The Rev. Kristine A. Johnson, Rector, interview 10/15/20: “I guess I see the role of the church as not having changed. If we’re not teaching people to love God and love our neighbor all the time, we’re not going to do it in a pandemic. And if we are doing it in a pandemic, that’s what we need to do when we’re out of the pandemic.”

Karin Forno (KF), interviewer: How about some background on who you are and how you came to be at St Mary’s?

KJ: I’m Kristine Johnson and I have been here a little over a year. My first Sunday was September 29, 2019. I first became aware of St. Mary’s last April when I saw your advertisement for a new Rector. The pictures were amazing and particularly the picture of the Annunciation Window on your parish profile. That’s always been a really special story to me. So I applied for the job and … I really feel like I was called, like it was a true Holy Spirit thing, and I hope that people here feel that way, too. I was delighted to come and try something new. It’s my first time as a rector.

So how has the pandemic affected just your everyday, day to day life?

Day to day it hasn’t had that much of an effect … really the day-to-day difference is that I can’t go visit people to the same extent and I don’t spend nearly as much time in the office. It hasn’t been hugely disrupting any more than moving across the country!

So if you think about the course of the pandemic so far to this day, can you trace an evolution in your feelings or experiences, your thoughts?

I would say it’s cyclical . . . immediately as we were locking down, I was first concerned about my family because I have a daughter in San Luis Obispo and a daughter who was in New York at the time. What was going to happen with their schools . . . it was just very concerning. And I was very concerned about the church. I didn’t want to put anyone at risk. And I knew that it was super important to be there for people, but I felt I didn’t know people well enough to know what was going to be helpful. So there was a period of pretty high anxiety, I guess. It was immediately painful to stop our Lenten programming and to realize that we were not going to be able to spend Easter in the church.

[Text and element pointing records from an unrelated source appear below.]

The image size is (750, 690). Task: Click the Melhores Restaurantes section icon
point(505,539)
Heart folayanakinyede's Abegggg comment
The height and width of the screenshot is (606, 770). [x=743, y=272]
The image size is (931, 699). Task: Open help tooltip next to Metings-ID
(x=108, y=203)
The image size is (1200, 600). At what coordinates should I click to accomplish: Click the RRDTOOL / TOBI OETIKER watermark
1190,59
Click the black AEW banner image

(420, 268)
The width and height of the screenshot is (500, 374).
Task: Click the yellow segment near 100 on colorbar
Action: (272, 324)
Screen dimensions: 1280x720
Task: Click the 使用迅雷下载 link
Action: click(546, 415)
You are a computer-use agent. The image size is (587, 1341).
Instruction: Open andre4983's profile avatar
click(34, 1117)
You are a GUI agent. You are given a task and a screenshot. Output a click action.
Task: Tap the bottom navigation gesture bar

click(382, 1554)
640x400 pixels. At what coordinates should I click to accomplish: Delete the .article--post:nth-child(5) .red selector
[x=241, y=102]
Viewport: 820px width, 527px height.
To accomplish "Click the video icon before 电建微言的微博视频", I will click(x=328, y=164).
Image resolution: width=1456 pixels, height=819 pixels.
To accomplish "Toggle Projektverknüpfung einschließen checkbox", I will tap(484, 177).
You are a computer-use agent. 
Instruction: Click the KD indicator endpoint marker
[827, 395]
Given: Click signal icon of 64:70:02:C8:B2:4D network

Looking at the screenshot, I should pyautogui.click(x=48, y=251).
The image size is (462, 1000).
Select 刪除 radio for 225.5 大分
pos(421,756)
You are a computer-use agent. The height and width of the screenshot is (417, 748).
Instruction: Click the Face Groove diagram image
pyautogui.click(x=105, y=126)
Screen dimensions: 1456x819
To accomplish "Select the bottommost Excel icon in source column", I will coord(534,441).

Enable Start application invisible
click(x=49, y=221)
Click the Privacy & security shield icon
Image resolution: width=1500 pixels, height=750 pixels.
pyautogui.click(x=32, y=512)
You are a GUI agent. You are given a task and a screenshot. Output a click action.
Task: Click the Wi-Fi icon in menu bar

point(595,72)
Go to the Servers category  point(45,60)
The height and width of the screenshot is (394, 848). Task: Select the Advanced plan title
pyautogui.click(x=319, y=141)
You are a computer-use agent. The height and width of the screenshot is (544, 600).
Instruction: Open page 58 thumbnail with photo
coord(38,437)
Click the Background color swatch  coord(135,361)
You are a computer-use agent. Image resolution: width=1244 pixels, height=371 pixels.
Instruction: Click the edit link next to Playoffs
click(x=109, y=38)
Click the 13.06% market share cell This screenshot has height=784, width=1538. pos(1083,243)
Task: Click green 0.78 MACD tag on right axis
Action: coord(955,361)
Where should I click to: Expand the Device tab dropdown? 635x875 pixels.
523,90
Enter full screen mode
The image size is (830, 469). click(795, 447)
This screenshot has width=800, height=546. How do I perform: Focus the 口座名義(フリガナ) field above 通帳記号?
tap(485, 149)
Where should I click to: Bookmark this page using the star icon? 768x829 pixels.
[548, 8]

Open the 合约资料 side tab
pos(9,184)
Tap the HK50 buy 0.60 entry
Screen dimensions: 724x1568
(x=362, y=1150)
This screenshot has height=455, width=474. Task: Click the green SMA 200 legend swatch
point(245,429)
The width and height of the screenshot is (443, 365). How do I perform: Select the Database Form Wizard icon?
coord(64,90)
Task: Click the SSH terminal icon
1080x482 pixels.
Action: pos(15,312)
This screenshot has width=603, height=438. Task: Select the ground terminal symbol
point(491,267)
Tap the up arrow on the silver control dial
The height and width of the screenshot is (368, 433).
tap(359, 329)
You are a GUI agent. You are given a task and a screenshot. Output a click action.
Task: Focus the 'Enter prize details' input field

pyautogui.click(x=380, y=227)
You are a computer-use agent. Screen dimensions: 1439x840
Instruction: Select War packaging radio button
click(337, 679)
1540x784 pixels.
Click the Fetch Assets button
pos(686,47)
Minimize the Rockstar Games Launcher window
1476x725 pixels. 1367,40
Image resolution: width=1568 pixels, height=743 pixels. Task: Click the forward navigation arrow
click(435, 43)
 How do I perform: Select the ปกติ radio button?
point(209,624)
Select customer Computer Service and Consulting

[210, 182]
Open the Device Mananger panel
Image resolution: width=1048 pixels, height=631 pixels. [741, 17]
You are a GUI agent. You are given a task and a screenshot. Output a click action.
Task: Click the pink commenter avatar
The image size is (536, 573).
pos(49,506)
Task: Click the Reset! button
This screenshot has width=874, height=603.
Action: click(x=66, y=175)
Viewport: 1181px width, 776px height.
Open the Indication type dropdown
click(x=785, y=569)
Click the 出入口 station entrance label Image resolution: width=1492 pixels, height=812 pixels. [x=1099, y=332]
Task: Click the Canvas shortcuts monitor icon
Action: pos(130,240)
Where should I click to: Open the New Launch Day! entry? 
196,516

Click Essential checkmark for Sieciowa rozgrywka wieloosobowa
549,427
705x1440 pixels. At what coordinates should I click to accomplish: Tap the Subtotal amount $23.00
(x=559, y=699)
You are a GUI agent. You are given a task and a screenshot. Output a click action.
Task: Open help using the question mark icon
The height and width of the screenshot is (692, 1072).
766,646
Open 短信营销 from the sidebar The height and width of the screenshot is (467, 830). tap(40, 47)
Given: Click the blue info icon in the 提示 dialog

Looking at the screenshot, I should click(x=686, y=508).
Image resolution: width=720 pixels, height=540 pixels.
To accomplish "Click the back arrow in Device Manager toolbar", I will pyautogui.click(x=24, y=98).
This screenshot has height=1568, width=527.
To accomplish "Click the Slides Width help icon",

I tried to find a way to pivot that was authentic to who I am and who this community is and to sort of resist all of the pressures to do other things, to do what everybody else was doing or provide the end-all be-all Easter experience.

The internal struggle actually continues to this day, how to keep true to myself and to this community and not worry so much about what other people are doing, because you could always do more. The question is, “what is the best thing we can be doing and how can we do that?”